Our second day of exploring the Western Coast of Réunion had us staying in the resort town of Hermitage-Les-Bains. It’s definitely a resort town, dominated by several large resorts, and the local dining scene caters to it, with a rather large assortment of restaurants offering up large buffets and extensive cocktail bars. While a few of these places (La Marmite and Coco Beach in particular looked like they had a rather nice assortment of Carris and seafood), we opted to check out one of the quieter places a bit off the beaten path. Our first attempt was the diminutive and subtle L’Arc en Ciel, which looked phenomenal, but were unable to fit us in. But around the corner we found Le Manta, a pleasant restaurant built around two very large and lush outdoor dining gardens (one smoking, “le section fumeur” is still alive and flourishing in France) and a rather extensive menu built around Réunionnaise Creole cuisine.
OF course, like almost every meal we had on Réunion, we started with some rum, this time in the form of two difference house punches, each rich with local coconut and pineapple.
This is probably also a good place to mention the local fruit of Réunion, since one of the delightful things about the island is that that the bananas and the pineapple are very different cultivars than their American counterparts. The pineapple is a “Victoria” pineapple, smaller, more yellow, and with serrated leaves, I found them to be sweeter, softer (even the core is quite easy to eat and flavorful), and richer in flavor than your typical Hawaiian pineapple (even pineapples I got in Hawaii). These pineapples are easily one of the distinctive things I already miss about Réunion (you could buy these pineapples in Paris…. for about 12 euros each!). Similarly, the banana are also a distinctly different cultivar of banana than the standard US “Cavendish” banana: smaller, sweeter, darker interior, and completely self-ripening.

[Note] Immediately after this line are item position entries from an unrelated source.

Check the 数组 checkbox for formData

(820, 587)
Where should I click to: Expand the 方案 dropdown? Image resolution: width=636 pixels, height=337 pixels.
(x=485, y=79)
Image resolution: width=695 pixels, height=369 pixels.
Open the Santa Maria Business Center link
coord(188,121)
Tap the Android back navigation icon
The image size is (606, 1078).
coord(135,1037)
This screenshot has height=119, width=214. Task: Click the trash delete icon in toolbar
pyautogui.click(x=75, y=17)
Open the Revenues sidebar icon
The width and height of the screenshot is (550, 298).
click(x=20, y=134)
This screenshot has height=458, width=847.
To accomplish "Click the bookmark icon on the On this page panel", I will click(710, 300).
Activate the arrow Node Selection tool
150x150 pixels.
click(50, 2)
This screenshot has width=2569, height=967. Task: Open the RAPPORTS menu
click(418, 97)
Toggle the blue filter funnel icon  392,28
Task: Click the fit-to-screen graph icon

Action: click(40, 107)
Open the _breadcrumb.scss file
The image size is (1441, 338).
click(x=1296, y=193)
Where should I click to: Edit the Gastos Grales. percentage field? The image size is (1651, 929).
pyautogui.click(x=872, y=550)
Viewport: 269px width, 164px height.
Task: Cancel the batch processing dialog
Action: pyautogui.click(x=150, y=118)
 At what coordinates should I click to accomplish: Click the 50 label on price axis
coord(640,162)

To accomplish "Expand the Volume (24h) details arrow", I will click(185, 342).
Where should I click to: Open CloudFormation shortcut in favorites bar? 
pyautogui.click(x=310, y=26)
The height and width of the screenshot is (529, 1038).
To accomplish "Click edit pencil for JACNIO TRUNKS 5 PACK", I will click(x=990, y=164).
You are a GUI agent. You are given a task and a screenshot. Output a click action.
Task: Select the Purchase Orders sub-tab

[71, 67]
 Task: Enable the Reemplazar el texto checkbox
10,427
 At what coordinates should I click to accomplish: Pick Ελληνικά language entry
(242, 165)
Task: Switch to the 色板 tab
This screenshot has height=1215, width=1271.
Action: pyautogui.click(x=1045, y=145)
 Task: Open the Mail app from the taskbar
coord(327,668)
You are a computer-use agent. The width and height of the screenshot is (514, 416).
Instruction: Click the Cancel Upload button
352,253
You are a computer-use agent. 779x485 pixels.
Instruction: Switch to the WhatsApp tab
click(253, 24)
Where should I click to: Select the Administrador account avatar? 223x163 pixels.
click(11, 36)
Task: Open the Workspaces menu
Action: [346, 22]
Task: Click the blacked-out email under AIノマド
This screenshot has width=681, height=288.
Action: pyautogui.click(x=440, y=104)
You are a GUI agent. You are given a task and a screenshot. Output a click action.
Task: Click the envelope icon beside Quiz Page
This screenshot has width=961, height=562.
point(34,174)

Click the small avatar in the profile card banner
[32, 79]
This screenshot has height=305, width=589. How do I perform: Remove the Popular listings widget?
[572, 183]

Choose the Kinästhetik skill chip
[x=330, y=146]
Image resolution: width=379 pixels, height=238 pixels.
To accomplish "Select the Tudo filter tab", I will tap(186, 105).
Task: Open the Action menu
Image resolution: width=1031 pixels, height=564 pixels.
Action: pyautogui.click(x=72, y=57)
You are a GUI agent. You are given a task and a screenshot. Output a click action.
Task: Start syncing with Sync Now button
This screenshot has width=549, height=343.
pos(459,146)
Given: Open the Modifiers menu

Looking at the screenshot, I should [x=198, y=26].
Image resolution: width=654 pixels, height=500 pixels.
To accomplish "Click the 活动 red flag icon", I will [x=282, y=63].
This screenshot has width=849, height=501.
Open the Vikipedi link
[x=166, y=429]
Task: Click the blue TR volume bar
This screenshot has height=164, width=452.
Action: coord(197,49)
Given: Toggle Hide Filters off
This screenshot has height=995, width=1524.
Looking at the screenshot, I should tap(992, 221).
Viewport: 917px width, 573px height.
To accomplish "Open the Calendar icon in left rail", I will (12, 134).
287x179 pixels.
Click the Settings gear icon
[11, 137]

After the cocktails, our starter was a plate of carpaccio, and we were quite pleased: the meat was nicely marbled and tender, served up with some good cheese and fresh lemon. I’m not sure whether this beef was native to the island (as we learned later, Les Plaines des Cafres has quite the farming industry going, including many small ranches of beef and dairy cattle).
I had mentioned in my overview of Réunion cuisine that one of their most classic dishes combines the local smoked sausage with a rich tomato-and-onion carri sauce to make Rougail Saucisses, and Le Manta is where I finally got to try that dish. I was particularly pleased with this rendition: the sausage was very flavorful and moist, but cooked up with a nice crisp, sitting in a very rich and flavorful sauce of tomatoes and onion with a bit of thyme and tumeric, this was a nice stew-like dish. Add in a bit of either of the rougail sauces served on the side (one ginger-based, and the other a pepper and onion mix that had the fires of a dozen suns…) and it was quite an experience, and one of the more delicious dishes I had on the trip. And again, we were served up a nice marmite of beans on the side, a rich stew of soft white beans and lentils (I’ll have to figure out the trick the Réunion folks use to make these beans so soft without them breaking down, since several times I had some absolutely wonderful bean dishes on the side).
Carol opted for a trio of fish (swordfish, breem, and mahi mahi), all grilled up very nicely with a crisp exterior and nicely cooked interior, served up with a savory vanilla cream sauce. I haven’t really seen vanilla used in a lot of savory dishes, but after hearing the recommendations from one of our vanilla plantation tours, we were pleasantly surprised how well the combination of fish and vanilla works. We’ll definitely be experimenting with this in our own kitchen with the vanilla beans we brought home with us.
Finally, for dessert, we shared some ice cream. Two of the more memorable tours we had visiting Réunion (which I will probably be writing up later) were tours of vanilla and coffee growing operations, so when the menu offered up house-made ice cream made with local Bourbon vanilla (sweeter and a bit more, umm, plum-like in flavor than the similar Madagascar vanilla) and local Bourbon Pointu coffee (currently one of the most highly-regarded, and expensive, coffees in the world), we had to take them up on it. And it was some very pleasant ice cream: nice and creamy, with rich and smooth vanilla and coffee flavors. Both did a good job respecting their main flavoring ingredient without burying it in sugar and cream.
So, while Le Manta was actually our fallback choice for the night, we were definitely quite pleased, and if I find myself again visiting the resorts of Hermitage-Les-Bains, I wouldn’t hesitate to come back. The food was excellent, the environment pleasant, and the staff particularly friendly.